Extract |
BEGIN
Schools and early years advised not to open to more pupils yet
Today the council announced that the advice to Brighton & Hove schools and council nurseries remains that they should not open more widely for pupils next week.
This situation will be kept under daily review and schools will be in contact with families directly about their plans.
Cllr John Allcock, chair of children, young people and skills committee, said: “We are keen for schools and provision for early years to take in more children as soon as it is safe to do so. We truly understand the need for children and young people to have a face-to-face education and be able learn with friends. We are working towards this but, based on considered advice received today from public health, this is not yet the time.
“While education is hugely important for our children, the council’s position has always been that the safety and welfare of our children, school staff and wider community has to be our paramount consideration”
Since government restrictions came into force in March which saw schools and early years providers close for almost all children, the council has been working closely with headteachers and early years providers across the city.
Last month the government asked schools and early years providers to prepare to open to take in more children at the start of June.
Government guidance asks infant and primary schools to take in Reception, Year 1 and Year 6 pupils. Secondary schools are asked to provide face to face support for young people in Year 10 and 12 during this summer term.
Childcare for keyworkers children and vulnerable children
During the pandemic, schools have remained open to provide childcare for children of keyworkers and vulnerable children, including during school holidays. The numbers of those eligible for a place who are attending school have doubled since the restrictions came in and this is welcomed. Measures are in place to manage this as the number of pupils involved remains a tiny fraction of the whole school population.
END
Dataset content |
BEGIN
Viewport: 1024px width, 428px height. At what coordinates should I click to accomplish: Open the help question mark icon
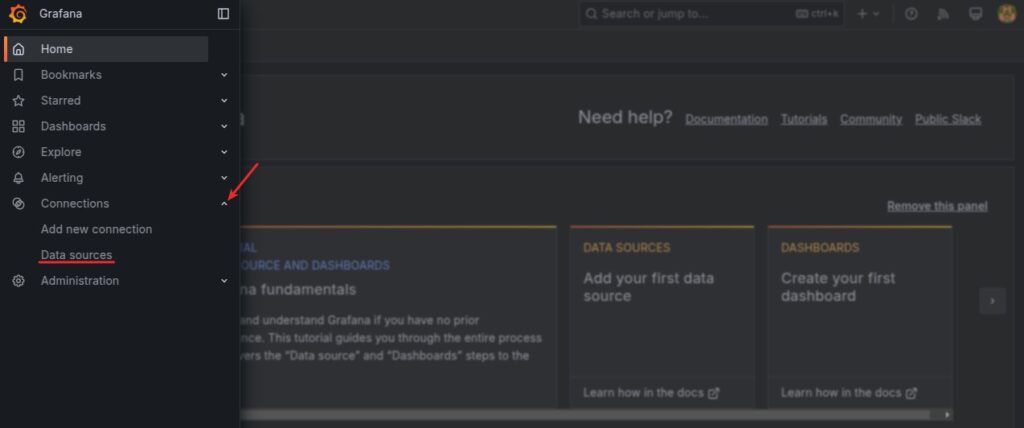coord(911,14)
END
About this task |
Return everything in the school reopening announcement above from "Childcare for keyworkers" down to "whole school population.", copied word for word.

Answer to the problem |
Childcare for keyworkers children and vulnerable children
During the pandemic, schools have remained open to provide childcare for children of keyworkers and vulnerable children, including during school holidays. The numbers of those eligible for a place who are attending school have doubled since the restrictions came in and this is welcomed. Measures are in place to manage this as the number of pupils involved remains a tiny fraction of the whole school population.